Task input
* * *
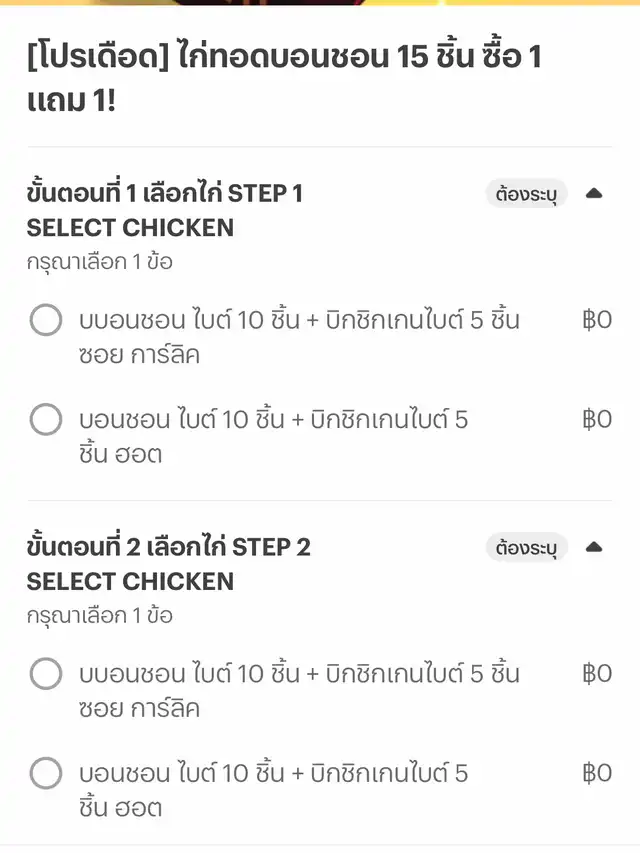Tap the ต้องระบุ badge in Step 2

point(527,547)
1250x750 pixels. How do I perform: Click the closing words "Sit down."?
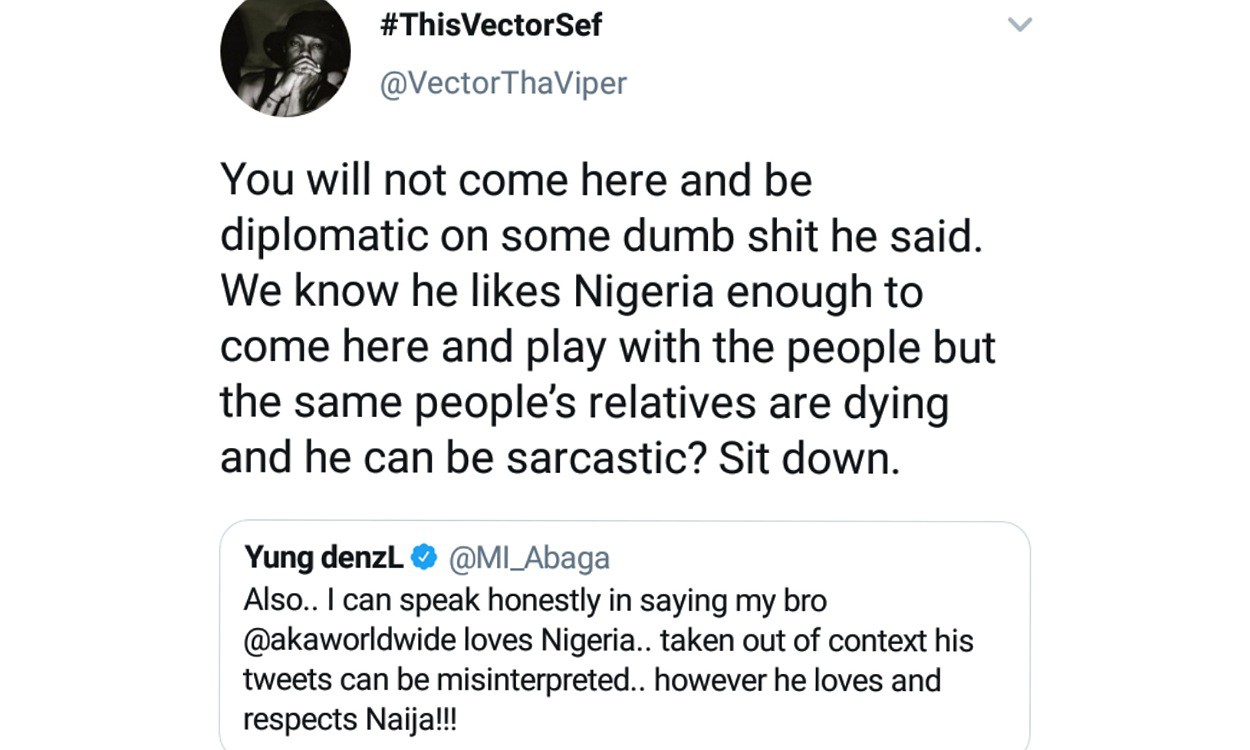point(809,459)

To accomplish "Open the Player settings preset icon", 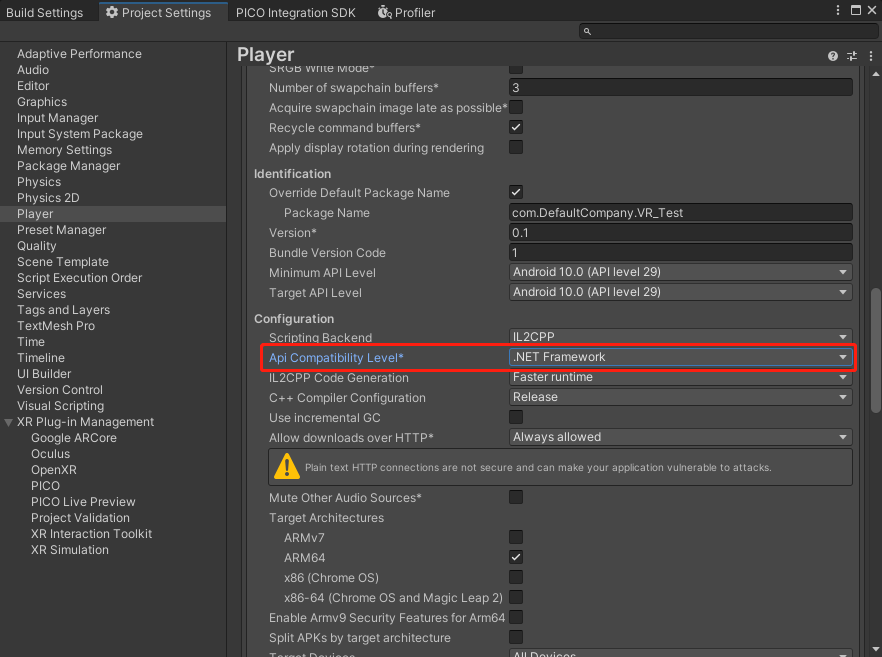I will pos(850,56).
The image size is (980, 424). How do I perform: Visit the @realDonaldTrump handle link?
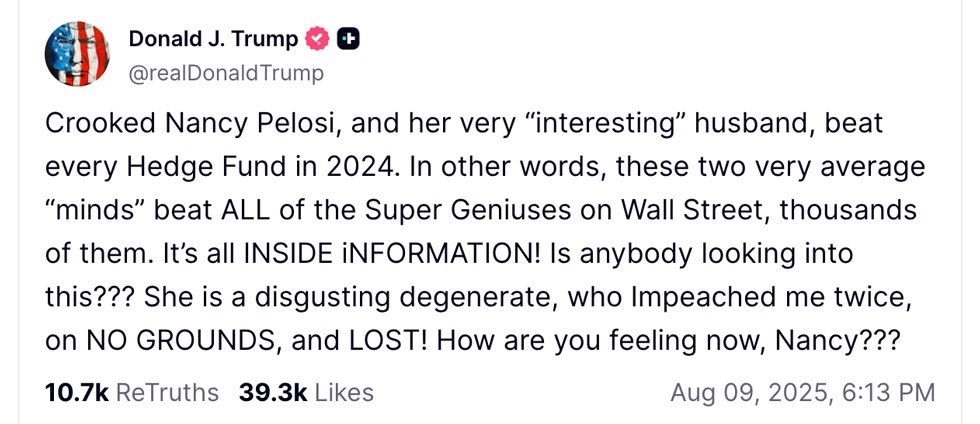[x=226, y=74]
* * *
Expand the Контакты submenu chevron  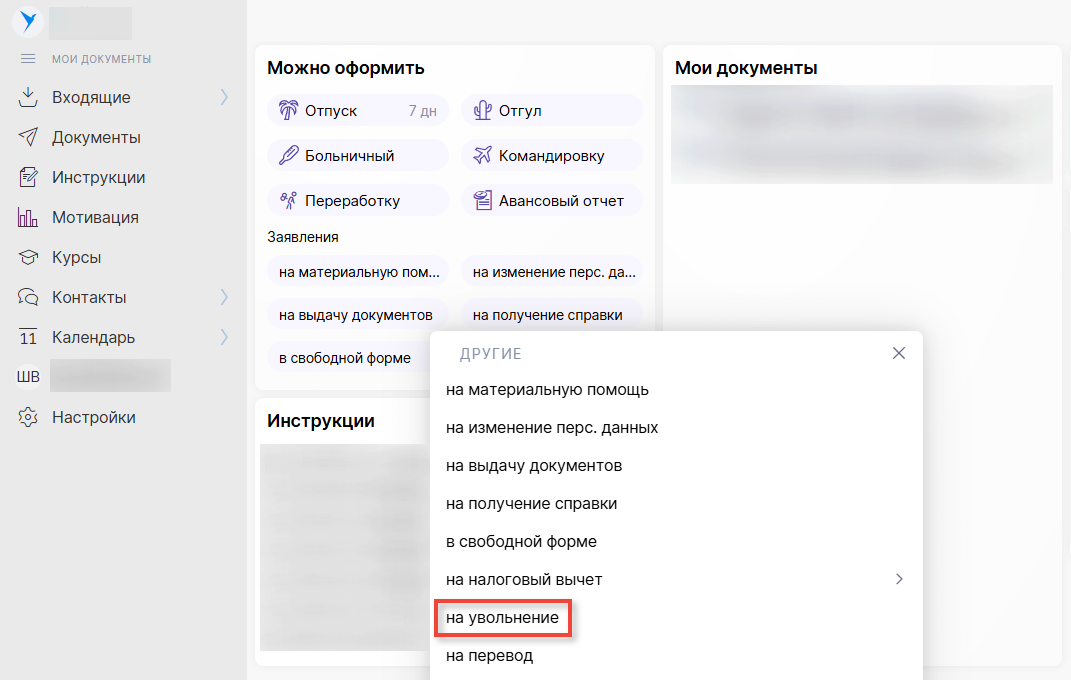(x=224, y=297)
* * *
The exercise
Please format the stretch of entries from the line containing "The image size" through the line containing "[x=226, y=74]" as a two-column CSV headed instruction and location. Give one row per entry, with each value in a single quoted field and line breaks replaced by spaces, and leave the pictures out.

Solution to this problem
instruction,location
"The image size is (980, 424). How do I perform: Visit the @realDonaldTrump handle link?","[x=226, y=74]"